--- What is expected ---
Starting at the first line of the entries, extract each line up to and including the one that contains "You are a computer-use agent. The", but leave out the pictures.

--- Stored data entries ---
+--

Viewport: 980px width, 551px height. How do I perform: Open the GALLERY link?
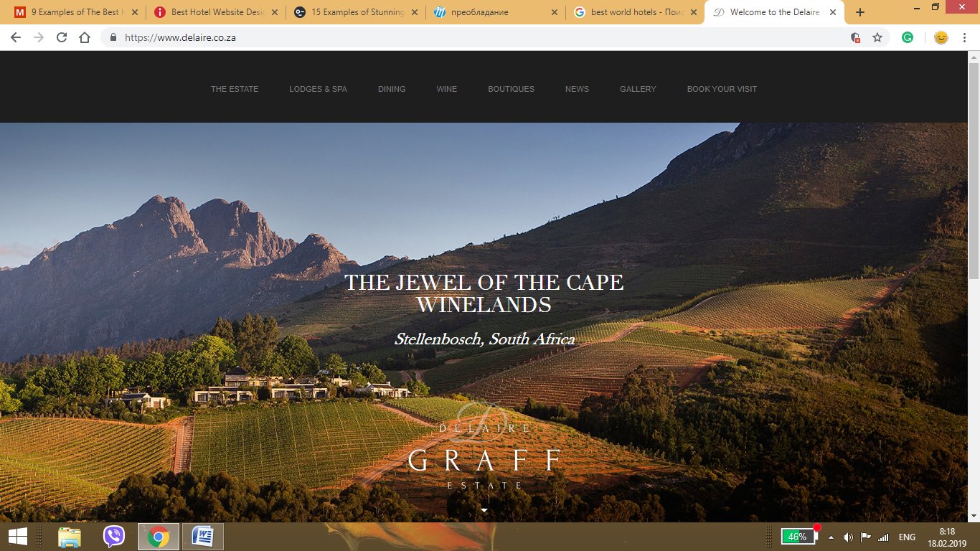tap(638, 89)
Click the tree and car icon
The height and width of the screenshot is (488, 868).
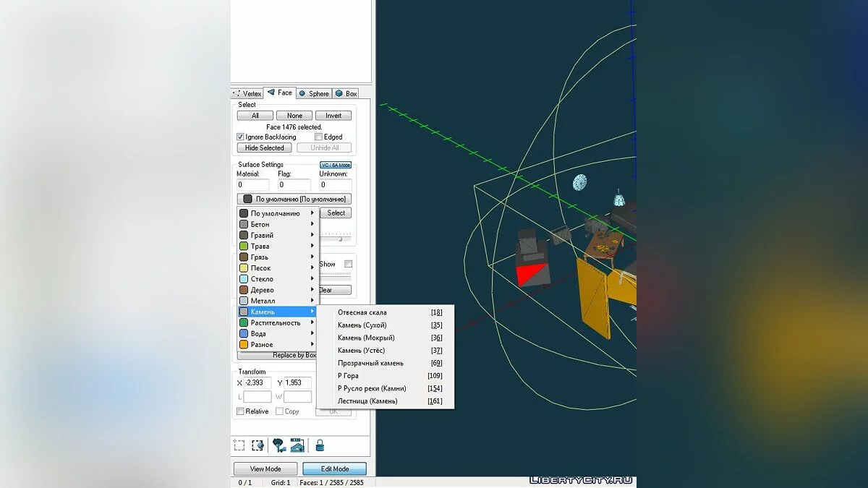[279, 445]
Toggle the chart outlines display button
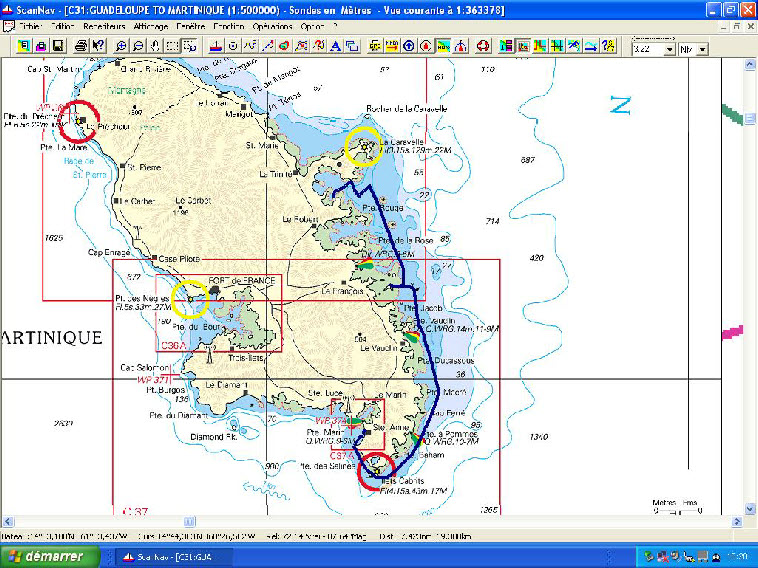Viewport: 758px width, 568px height. [x=522, y=46]
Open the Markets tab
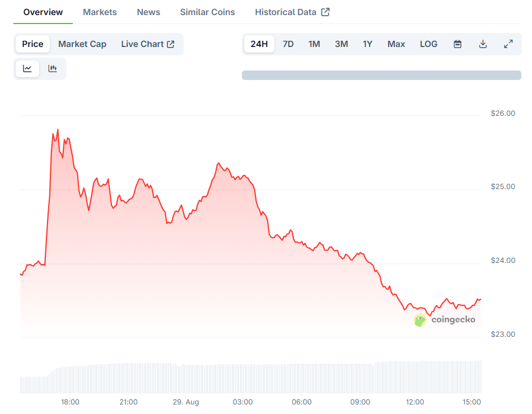 click(x=100, y=12)
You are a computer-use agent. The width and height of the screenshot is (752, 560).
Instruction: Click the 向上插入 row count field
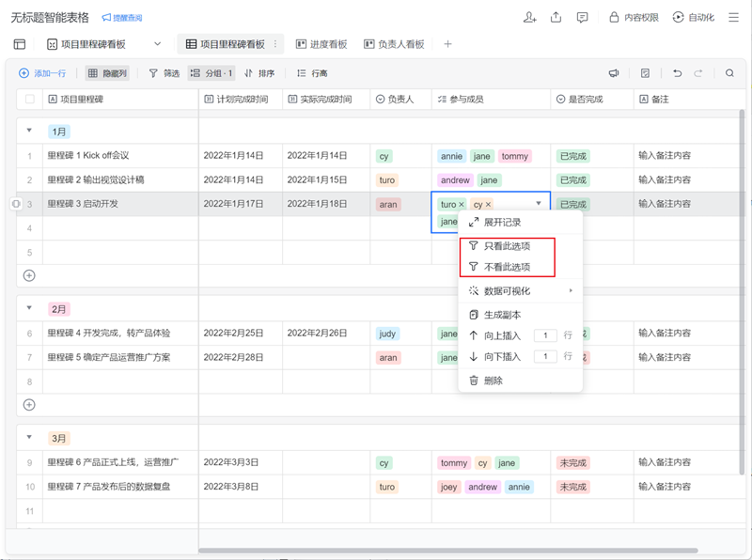545,335

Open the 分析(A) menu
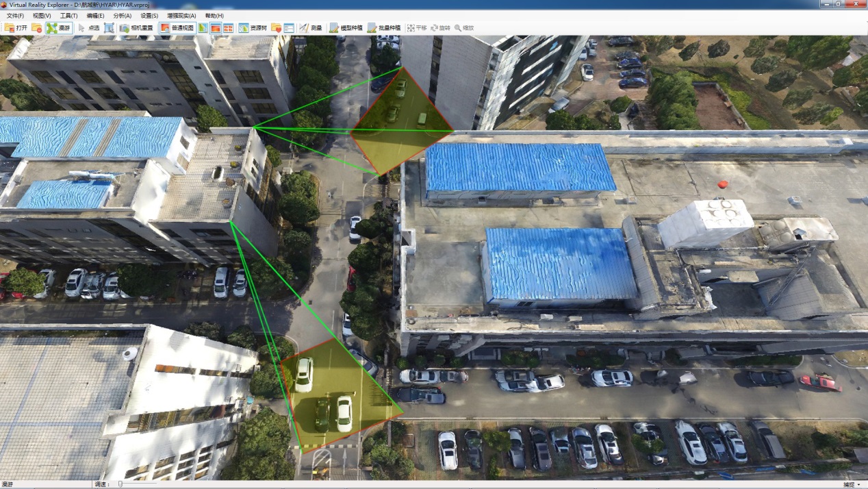[x=122, y=16]
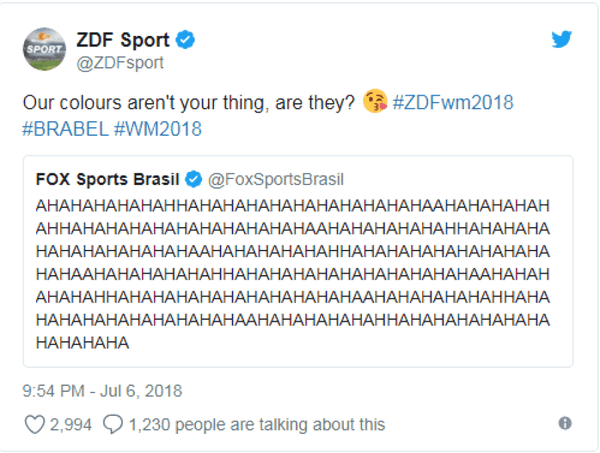Open the quoted tweet's AHAHAHA text
This screenshot has height=453, width=600.
pos(293,274)
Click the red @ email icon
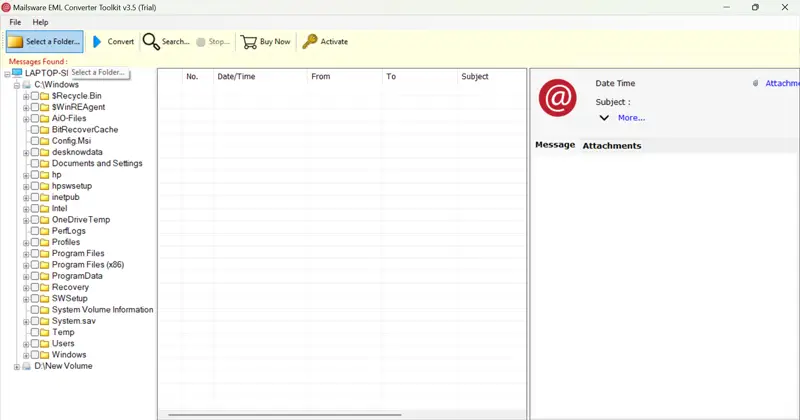Viewport: 800px width, 420px height. pyautogui.click(x=558, y=97)
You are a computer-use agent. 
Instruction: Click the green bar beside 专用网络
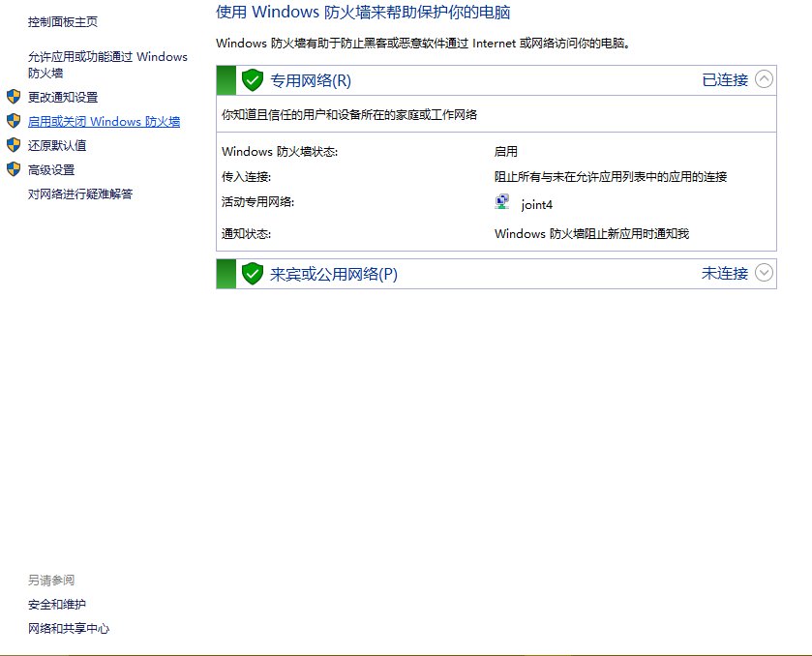point(225,79)
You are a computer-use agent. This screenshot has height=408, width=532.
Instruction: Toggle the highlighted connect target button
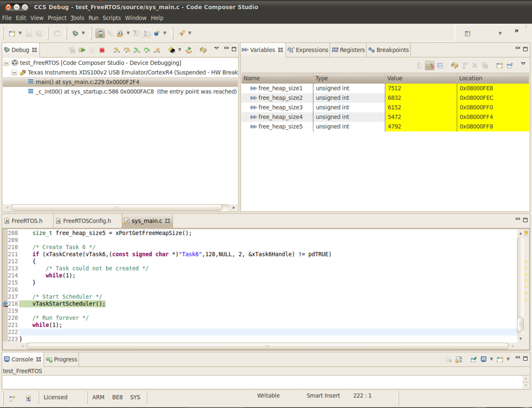100,33
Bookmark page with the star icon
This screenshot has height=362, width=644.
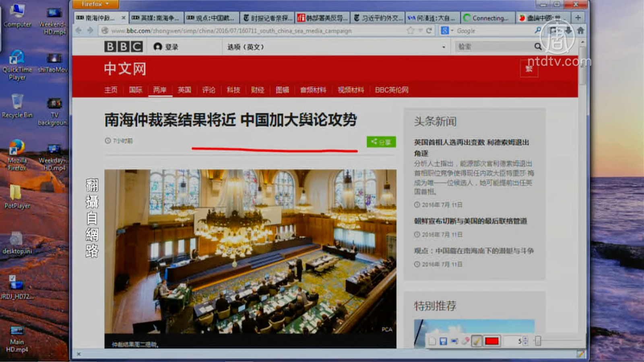pyautogui.click(x=410, y=31)
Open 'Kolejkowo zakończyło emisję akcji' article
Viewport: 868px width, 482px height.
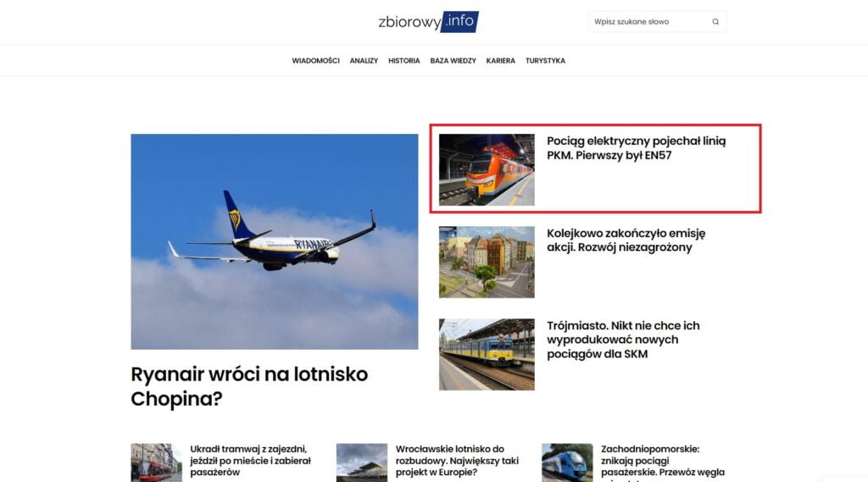[626, 241]
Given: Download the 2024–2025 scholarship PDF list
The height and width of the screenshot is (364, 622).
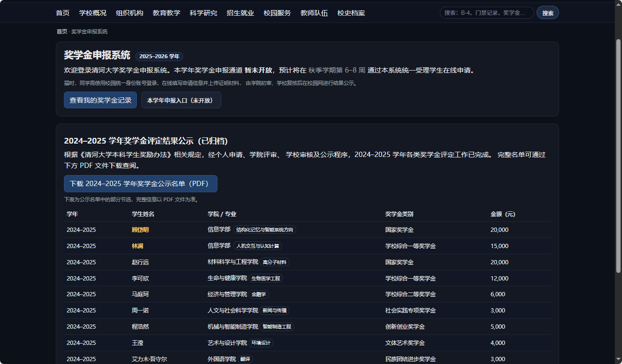Looking at the screenshot, I should (140, 184).
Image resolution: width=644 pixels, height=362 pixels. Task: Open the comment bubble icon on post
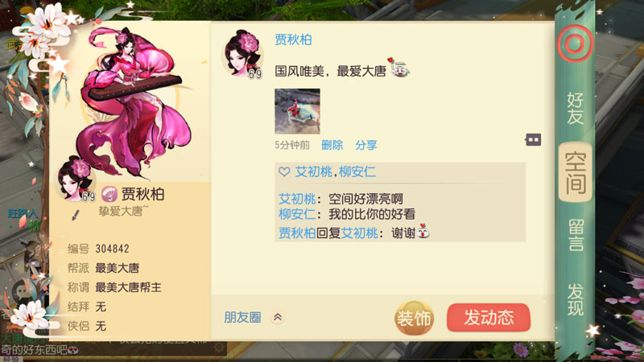tap(533, 139)
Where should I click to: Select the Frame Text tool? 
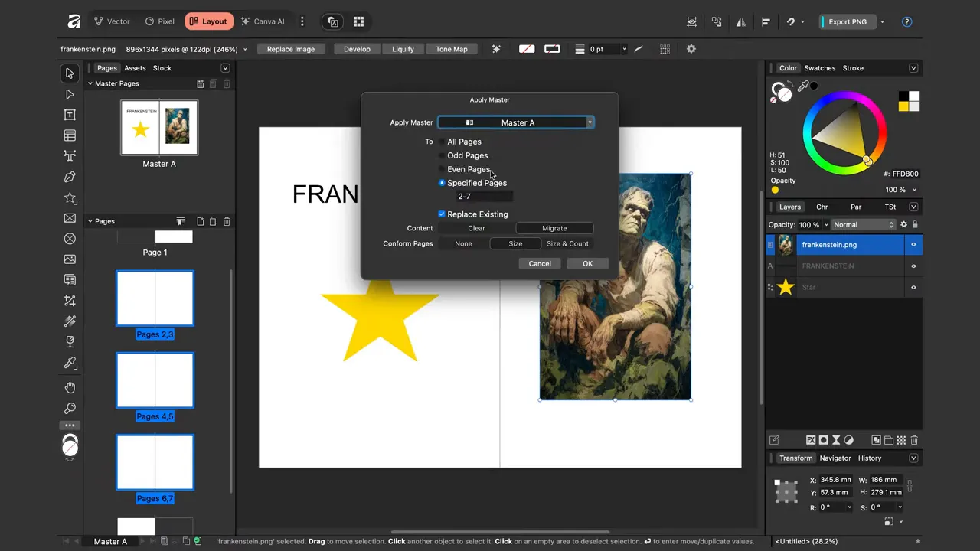70,115
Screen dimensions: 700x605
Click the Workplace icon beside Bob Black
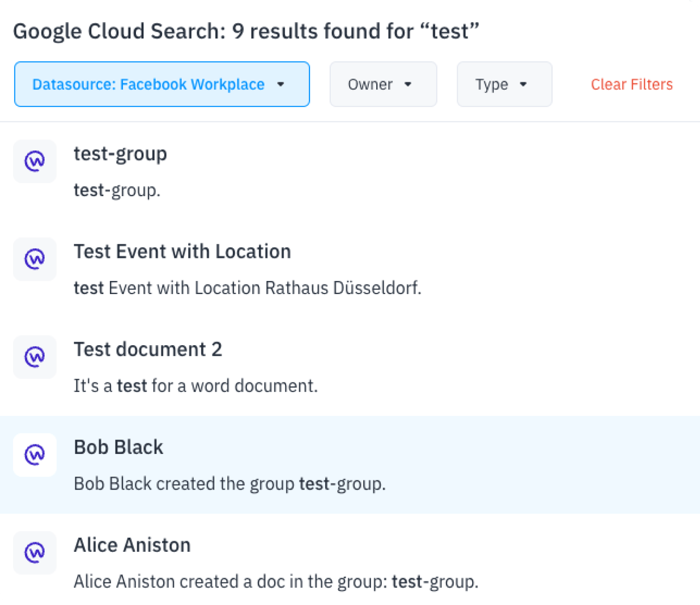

+--

--- Output for this exercise ---
Viewport: 980px width, 551px height. How do I perform: Open the GALLERY link?
tap(638, 89)
Click the tree and car icon
The height and width of the screenshot is (488, 868).
[279, 445]
Toggle the chart outlines display button
Viewport: 758px width, 568px height. [x=522, y=46]
Open the Markets tab
 click(x=100, y=12)
You are a computer-use agent. The width and height of the screenshot is (752, 560).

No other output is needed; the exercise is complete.